Collection entries
————

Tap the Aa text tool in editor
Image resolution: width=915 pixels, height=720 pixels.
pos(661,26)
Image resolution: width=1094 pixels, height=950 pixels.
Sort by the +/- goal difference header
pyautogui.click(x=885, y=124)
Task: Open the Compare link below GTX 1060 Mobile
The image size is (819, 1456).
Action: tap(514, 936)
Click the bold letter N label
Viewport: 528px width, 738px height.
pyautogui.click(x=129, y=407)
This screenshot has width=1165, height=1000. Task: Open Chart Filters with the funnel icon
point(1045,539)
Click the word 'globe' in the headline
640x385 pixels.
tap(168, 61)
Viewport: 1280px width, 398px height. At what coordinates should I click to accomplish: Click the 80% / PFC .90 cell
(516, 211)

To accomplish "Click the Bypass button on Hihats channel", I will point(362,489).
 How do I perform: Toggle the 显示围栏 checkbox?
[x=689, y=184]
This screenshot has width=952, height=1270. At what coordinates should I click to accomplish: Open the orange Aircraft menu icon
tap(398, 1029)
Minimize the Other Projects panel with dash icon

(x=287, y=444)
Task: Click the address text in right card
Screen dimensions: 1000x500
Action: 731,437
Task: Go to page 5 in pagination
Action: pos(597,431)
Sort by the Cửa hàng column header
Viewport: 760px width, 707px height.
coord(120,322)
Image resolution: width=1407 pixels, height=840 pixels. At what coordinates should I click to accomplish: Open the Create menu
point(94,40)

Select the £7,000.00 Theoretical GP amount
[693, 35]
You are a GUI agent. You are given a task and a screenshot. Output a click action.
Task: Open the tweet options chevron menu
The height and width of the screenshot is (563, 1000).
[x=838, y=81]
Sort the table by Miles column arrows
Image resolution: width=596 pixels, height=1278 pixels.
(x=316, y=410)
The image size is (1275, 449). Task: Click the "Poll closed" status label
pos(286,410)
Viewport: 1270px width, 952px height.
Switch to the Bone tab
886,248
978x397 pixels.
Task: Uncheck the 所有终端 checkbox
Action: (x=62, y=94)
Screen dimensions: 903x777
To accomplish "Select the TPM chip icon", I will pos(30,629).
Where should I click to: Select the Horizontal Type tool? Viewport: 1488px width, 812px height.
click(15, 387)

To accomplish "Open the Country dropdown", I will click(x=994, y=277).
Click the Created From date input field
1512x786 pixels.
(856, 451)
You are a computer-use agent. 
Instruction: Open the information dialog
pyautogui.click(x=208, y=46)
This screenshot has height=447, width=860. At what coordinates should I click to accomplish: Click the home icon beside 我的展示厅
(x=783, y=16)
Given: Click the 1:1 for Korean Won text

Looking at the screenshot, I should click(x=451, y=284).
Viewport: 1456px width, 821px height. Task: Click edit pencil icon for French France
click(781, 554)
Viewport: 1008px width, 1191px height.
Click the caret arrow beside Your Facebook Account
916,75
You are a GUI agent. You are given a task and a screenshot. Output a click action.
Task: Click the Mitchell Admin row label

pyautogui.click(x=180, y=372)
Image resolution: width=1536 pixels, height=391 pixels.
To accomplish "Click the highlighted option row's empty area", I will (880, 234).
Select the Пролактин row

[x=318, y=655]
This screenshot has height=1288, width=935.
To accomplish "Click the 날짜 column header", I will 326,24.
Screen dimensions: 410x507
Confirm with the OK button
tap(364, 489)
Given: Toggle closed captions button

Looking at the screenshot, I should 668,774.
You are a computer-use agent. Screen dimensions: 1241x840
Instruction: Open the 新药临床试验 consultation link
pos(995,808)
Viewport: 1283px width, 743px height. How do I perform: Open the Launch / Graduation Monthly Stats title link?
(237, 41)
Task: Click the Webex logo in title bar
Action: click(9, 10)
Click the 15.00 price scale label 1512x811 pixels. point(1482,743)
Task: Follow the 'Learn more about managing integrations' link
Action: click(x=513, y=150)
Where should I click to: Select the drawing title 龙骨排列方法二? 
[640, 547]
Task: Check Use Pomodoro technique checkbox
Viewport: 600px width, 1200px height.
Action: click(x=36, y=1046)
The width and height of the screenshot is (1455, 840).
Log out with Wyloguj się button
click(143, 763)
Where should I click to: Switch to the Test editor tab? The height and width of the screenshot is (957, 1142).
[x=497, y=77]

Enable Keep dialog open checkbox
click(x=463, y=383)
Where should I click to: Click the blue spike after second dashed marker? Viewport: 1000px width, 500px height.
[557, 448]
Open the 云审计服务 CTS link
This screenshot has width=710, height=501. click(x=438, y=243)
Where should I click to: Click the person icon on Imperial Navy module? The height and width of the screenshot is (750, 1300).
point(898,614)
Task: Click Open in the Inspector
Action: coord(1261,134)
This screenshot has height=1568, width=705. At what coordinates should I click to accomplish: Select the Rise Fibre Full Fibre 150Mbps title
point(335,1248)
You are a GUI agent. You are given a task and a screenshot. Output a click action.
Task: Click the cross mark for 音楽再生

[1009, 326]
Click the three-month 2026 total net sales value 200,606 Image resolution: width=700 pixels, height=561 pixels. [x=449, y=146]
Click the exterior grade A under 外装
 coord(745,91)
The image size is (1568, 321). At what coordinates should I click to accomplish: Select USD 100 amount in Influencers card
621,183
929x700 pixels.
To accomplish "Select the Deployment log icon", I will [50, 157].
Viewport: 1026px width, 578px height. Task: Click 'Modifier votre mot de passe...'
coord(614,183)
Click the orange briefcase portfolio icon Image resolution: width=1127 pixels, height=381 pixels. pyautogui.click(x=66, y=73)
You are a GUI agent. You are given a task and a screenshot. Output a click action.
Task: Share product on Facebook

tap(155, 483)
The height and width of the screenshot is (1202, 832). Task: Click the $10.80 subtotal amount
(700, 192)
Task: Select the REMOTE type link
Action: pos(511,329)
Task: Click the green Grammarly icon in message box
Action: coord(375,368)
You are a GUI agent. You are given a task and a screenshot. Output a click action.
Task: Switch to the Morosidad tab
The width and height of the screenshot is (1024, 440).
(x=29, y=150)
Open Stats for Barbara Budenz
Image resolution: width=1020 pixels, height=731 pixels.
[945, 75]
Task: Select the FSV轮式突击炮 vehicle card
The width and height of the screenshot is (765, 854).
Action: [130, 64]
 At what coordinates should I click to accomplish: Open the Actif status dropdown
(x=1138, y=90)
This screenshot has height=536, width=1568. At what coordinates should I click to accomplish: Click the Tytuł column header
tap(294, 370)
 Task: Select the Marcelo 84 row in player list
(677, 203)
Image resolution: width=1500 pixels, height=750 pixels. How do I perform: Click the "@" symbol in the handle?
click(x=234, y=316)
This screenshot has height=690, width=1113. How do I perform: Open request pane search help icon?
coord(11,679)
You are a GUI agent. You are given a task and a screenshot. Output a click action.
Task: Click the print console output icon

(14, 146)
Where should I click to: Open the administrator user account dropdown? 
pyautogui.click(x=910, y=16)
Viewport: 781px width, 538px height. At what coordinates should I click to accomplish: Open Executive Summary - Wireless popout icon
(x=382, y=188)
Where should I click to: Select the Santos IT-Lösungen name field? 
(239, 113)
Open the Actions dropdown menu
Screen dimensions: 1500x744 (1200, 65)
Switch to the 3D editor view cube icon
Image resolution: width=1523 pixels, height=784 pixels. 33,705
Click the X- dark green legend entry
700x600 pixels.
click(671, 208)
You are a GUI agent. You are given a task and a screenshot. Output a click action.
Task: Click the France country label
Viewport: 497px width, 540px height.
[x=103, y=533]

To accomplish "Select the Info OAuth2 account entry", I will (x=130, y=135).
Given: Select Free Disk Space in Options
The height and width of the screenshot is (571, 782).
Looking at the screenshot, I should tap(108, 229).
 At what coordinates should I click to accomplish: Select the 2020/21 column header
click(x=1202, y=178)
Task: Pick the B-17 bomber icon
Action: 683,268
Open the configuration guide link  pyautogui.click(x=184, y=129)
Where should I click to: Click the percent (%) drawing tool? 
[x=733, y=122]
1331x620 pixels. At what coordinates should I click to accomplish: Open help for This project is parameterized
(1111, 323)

————

**Exercise**
Write out exactly the lines above from the line with "Switch to the 3D editor view cube icon" through the line with "Task: Click the France country label", both of them included, and leave out all other lines.

**Output**
Switch to the 3D editor view cube icon
Image resolution: width=1523 pixels, height=784 pixels. 33,705
Click the X- dark green legend entry
700x600 pixels.
click(671, 208)
You are a GUI agent. You are given a task and a screenshot. Output a click action.
Task: Click the France country label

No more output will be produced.